It may sound like science fiction, but smartphone cameras that can take pictures of the veins underneath your skin just got one step closer. Researchers at the University of Washington and Microsoft Research have developed a camera that uses hyperspectral imaging to capture images at visible and invisible wavelengths, before combining them together to reveal otherwise-hidden details like veins under skin. The research outlines a solution that could potentially cost just $50 to add to a smartphone.

"HyperCam," as it is known, can even show if a piece of fruit is ripe. The team took images of various fruits, from avocados to strawberries, over a week. The resulting images helped the team predict the ripeness of the fruit 94 percent of the time. With a standard camera, the team was only able to get it right 62 percent of the time.

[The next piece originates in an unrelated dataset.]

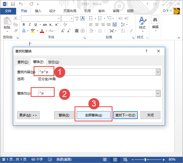Image resolution: width=183 pixels, height=163 pixels.
Task: Switch to Read Mode view in status bar
Action: [105, 159]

"It’s not there yet, but the way this hardware was built you can probably imagine putting it in a mobile phone,” said Shwetak Patel, a professor at the University of Washington. "With this kind of camera, you could go to the grocery store and know what produce to pick by looking underneath the skin and seeing if there’s anything wrong inside."

17 different wavelengths are used when making a photo, blasting both visible and near-infrared light. Then the software will look and think about what a normal eye can see, before combining all the photos together to create a final image with the most interesting data.

HyperCam is also accurate enough to see unique skin patterns, making it applicable to biometric identification. As smartphone manufacturers delve further into fingerprint and iris scanning, the HyperCam could solve all this by simply taking a picture of a person's hand. The system can even detect the beating of an artery, in a similar fashion to the Xbox One's Kinect.

However, it could be a while before we see it making an appearance in iPhones. The team still needs to work on bringing the technology down to size, and in its current form, the camera doesn't work too well in bright light.